Unlike hidden tool calls, OneTool's explicit execution means:

  • No surprise API calls
  • No hidden file modifications
  • No covert network requests
  • Full audit trail in conversation

Code review catches what automation misses.

2. Allowlist-Based Code Validation

Before any code executes, OneTool validates it using Python's Abstract Syntax Tree:

Code → ast.parse() → Allowlist Check → Execute or Reject

Security model: Block everything by default, explicitly allow what's safe.

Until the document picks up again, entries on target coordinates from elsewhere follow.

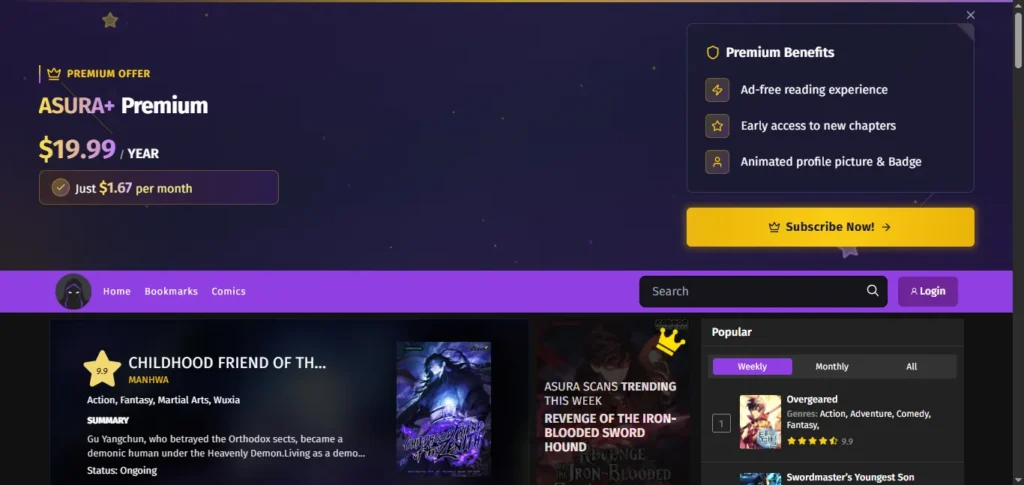The image size is (1024, 485).
Task: Close the premium offer banner
Action: [970, 15]
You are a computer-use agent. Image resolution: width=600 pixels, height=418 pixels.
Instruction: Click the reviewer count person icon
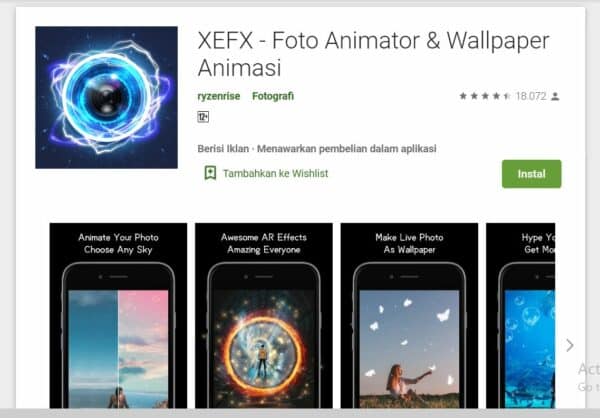[x=555, y=96]
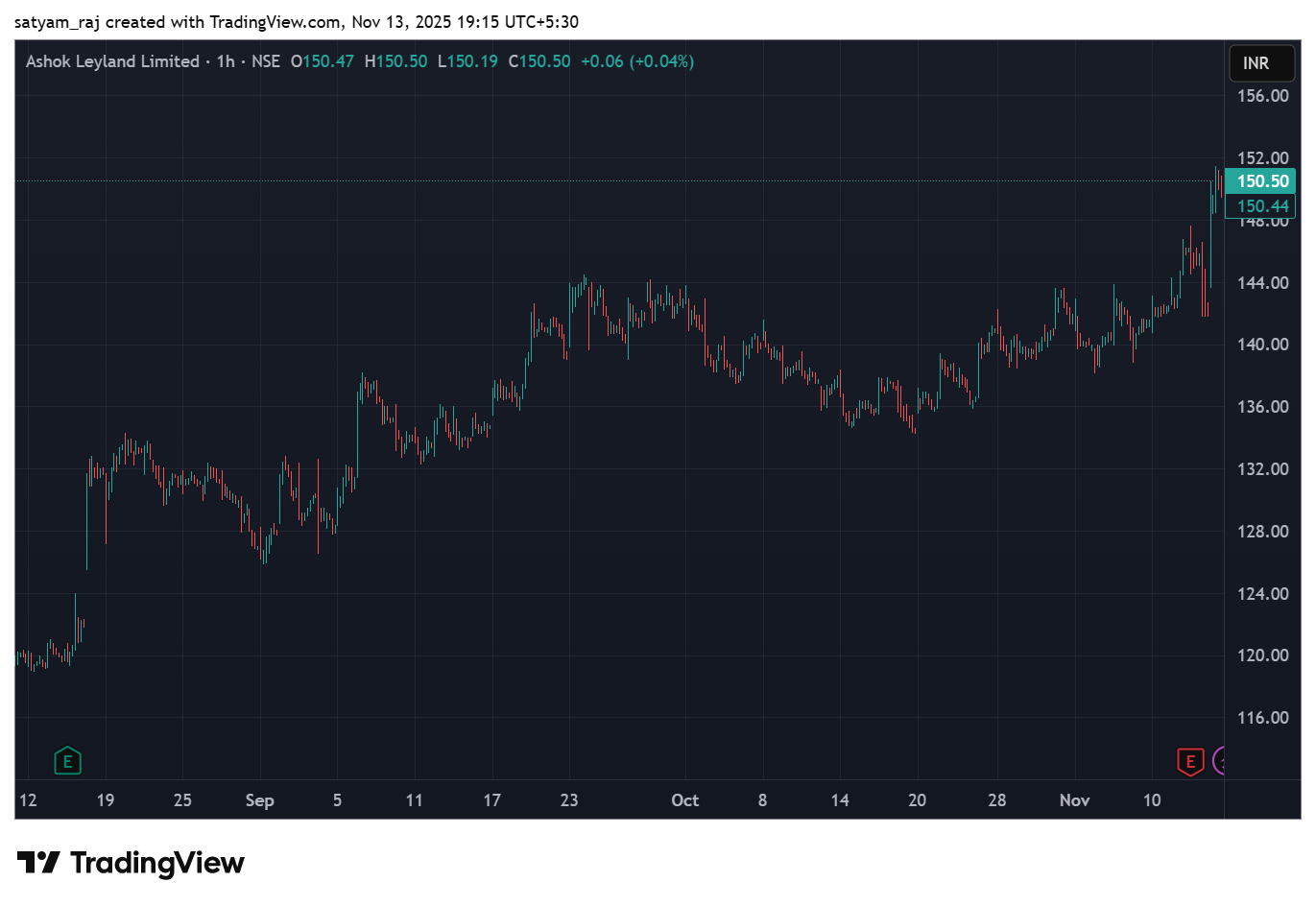Viewport: 1316px width, 906px height.
Task: Click the green earnings E marker
Action: point(67,762)
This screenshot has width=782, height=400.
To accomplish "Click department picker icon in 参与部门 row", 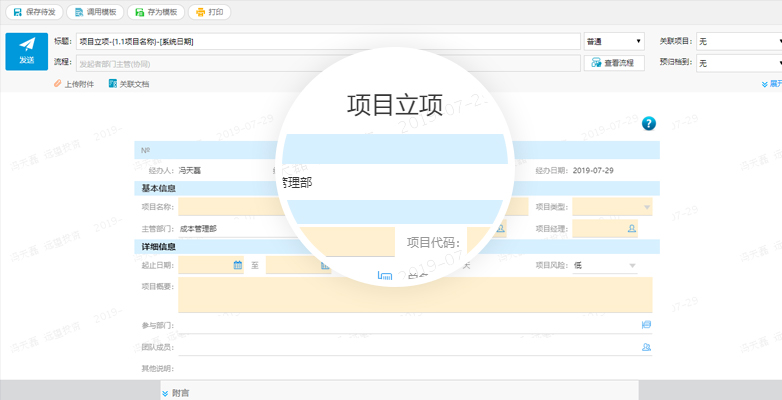I will pos(645,325).
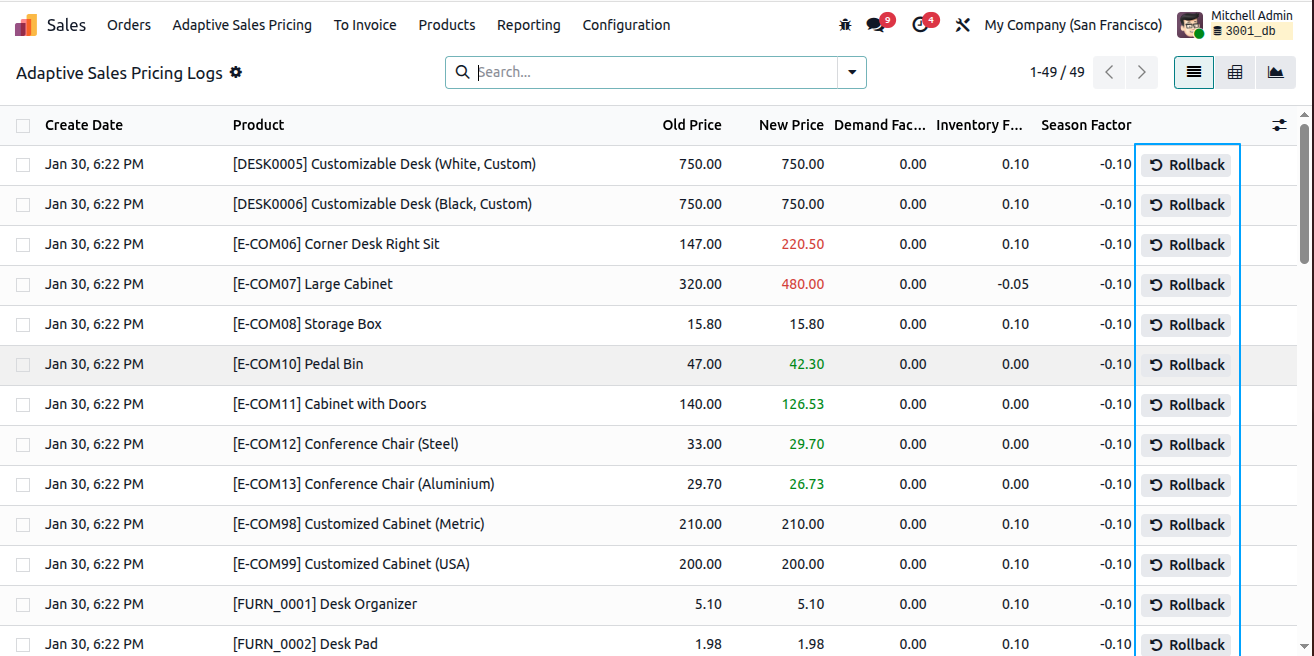Select all rows with header checkbox

23,125
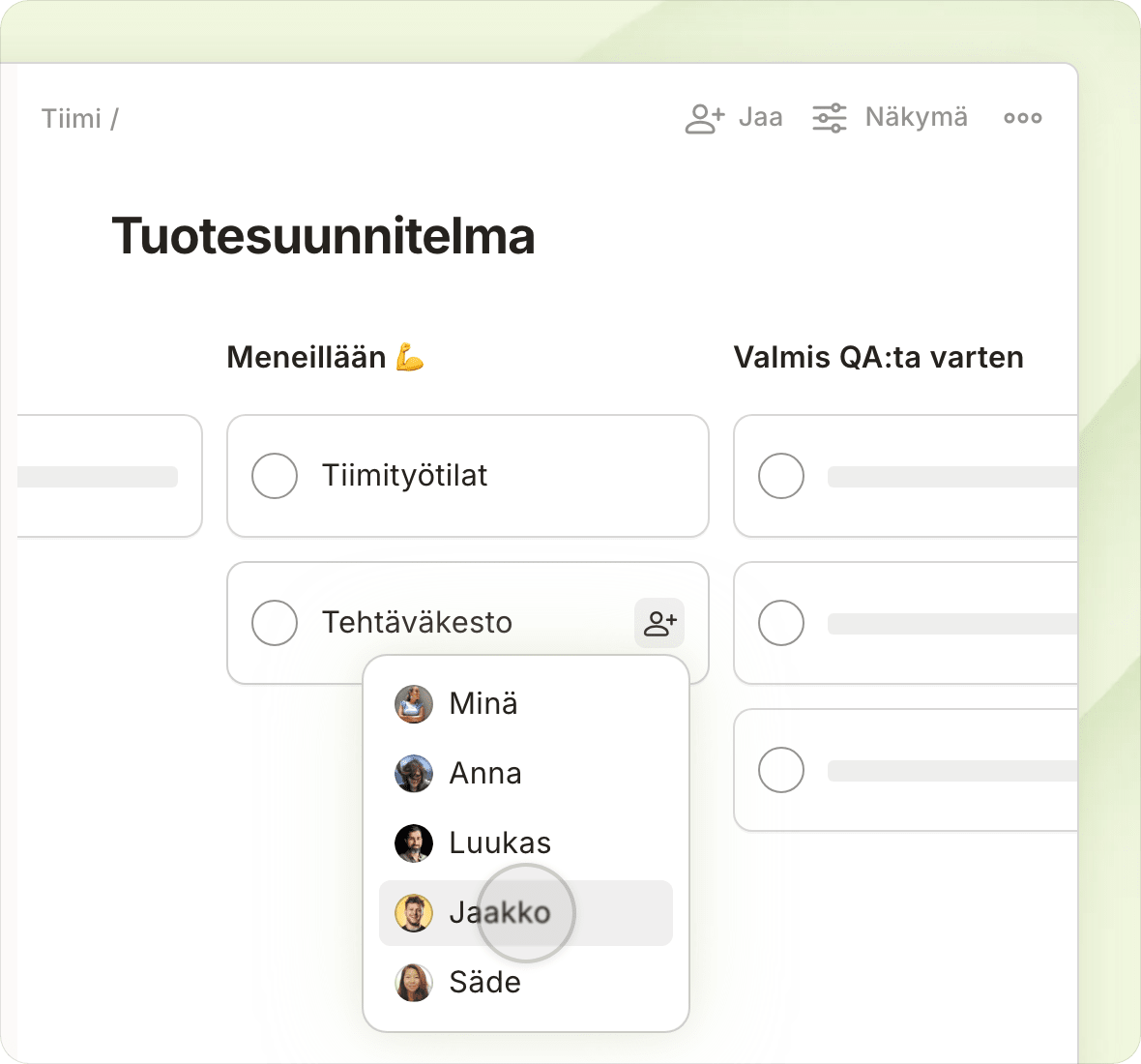Select Luukas as assignee
The height and width of the screenshot is (1064, 1141).
click(x=525, y=842)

The validator checks four categories:

Category What it controls Examples
builtins Allowed builtin functions str, len, print, range
imports Allowed module imports json, re, math, datetime
calls Blocked/warned qualified calls pickle.*, yaml.load
dunders Allowed magic variables __format__, __sanitize__

Tool namespaces are auto-allowed: ot.*, brave.*, file.*, etc. are automatically permitted since they're the whole point of OneTool.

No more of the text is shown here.